Here is Texas Penal Code 9.31(a) which I’ll dissect after you give it a read:

…a person is justified in using force against another when and to the degree the actor reasonably believes the force is immediately necessary to protect the actor against the other’s use or attempted use of unlawful force. The actor’s belief that the force was immediately necessary as described by this subsection is presumed to be reasonable if the actor:

(1) knew or had reason to believe that the person against whom the force was used:

(A) unlawfully and with force entered, or was attempting to enter unlawfully and with force, the actor’s occupied habitation, vehicle, or place of business or employment;

(B) unlawfully and with force removed, or was attempting to remove unlawfully and with force, the actor from the actor’s habitation, vehicle, or place of business or employment; or

(C) was committing or attempting to commit aggravated kidnapping, murder, sexual assault, aggravated sexual assault, robbery, or aggravated robbery;

(2) did not provoke the person against whom the force was used; and

(3) was not otherwise engaged in criminal activity, other than a Class C misdemeanor that is a violation of a law or ordinance regulating traffic at the time the force was used.

“Immediately Necessary”

The law requires when someone defends themselves the impending attack on them must be imminent – not some time in the near or distant future.

“Use or Attempted Use of Unlawful Force”

The term unlawful force here is crucial.  Unlawful force can be defined as any unwanted, offensive or provocative contact.

Police, prosecutors and even defense lawyers make the common mistake in assault cases of assuming merely because someone inflicted more damage in an altercation – that person must not have been exercising self defense.

Also, this statute is mainly in the mind of the defendant.  Did the defendant “believe force” was “immediately necessary”?  Even if defendant misread the situation, they could still argue self-defense if in their mind they believed they were defending themselves.

Some common/ potential examples of self defense in domestic abuse cases:

  • Accuser shoves defendant and scratches defendant’s face – defendant pushes back knocking accuser onto the floor;
  • Accuser screaming and poking defendant in the chest (unwanted or provocative contact) – defendant grabs accusers arm causing pain;
  • Accuser is intoxicated and throws a weak punch at defendant – defendant braces the accuser from throwing any more punches and in doing so causes pain in forcing them to the ground;

Reciprocal Intimate Partner Violence

No discussion of self-defense is complete without the mention of a concept known as “reciprocal intimate partner violence” or “RIPV.”  It is a term used by Ph.D’s who have studied domestic violence and believe  much of the dysfunction is reciprocal – meaning both partners have been the aggressors at times and the victims at times.  It’s a concept I’ll discuss at length more during later blogs in this continuing series on domestic violence cases – but it is important to understand mutual combat situations are very common in domestic assault cases.

What Degree of Force is Appropriate?

Self-Defense allows defense within reason and the defense must be proportional.  Someone cannot kill another person for spitting on their face.

When someone is defending themselves from unlawful contact, they can cause bodily injury in response (infliction of pain or discomfort).

When someone is defending themselves from serious bodily injury or death (impairment of a life function or major organ), they can in turn use deadly force.
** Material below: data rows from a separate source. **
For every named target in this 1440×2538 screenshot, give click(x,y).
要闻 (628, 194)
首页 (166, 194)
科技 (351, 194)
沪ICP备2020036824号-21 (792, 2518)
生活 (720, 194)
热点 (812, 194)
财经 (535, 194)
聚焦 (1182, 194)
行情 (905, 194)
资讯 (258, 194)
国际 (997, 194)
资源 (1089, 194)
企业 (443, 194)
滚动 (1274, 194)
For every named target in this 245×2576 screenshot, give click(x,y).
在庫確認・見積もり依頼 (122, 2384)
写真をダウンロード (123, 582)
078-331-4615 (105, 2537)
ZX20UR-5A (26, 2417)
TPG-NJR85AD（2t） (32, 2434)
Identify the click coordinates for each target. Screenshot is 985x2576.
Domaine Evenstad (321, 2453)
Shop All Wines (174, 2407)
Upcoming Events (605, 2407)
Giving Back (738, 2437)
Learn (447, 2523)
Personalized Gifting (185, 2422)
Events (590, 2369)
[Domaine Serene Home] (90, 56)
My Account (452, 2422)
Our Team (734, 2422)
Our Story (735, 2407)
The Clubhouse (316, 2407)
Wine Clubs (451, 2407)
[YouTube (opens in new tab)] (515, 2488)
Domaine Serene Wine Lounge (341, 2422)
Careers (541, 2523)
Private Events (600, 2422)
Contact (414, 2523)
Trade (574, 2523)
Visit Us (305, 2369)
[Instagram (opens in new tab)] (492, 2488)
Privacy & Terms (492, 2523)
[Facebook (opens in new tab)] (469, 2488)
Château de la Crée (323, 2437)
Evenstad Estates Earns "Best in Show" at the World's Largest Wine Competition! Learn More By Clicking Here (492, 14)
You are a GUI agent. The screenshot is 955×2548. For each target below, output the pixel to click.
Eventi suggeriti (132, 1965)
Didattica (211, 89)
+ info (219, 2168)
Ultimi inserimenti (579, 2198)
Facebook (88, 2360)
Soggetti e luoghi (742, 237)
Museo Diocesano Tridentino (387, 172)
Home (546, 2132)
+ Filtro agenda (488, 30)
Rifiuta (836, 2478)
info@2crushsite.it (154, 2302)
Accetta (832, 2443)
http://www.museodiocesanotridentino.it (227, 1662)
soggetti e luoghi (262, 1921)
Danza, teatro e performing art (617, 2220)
Tex.Pen.C. 9.32.

When Self-Defense Isn’t Allowed

The law does not allow someone to provoke the accuser into committing an assault only to attack them in return.  The law also doesn’t allow someone to defend themselves because of words alone.  A person can also not lawfully make a self defense claim if they are in the commission of a crime greater than a traffic-level offense.

*Jeremy Rosenthal is board certified in criminal law by the Texas Board of Legal Specialization.  He is recognized as a Texas Super Lawyer by Thomson Reuters.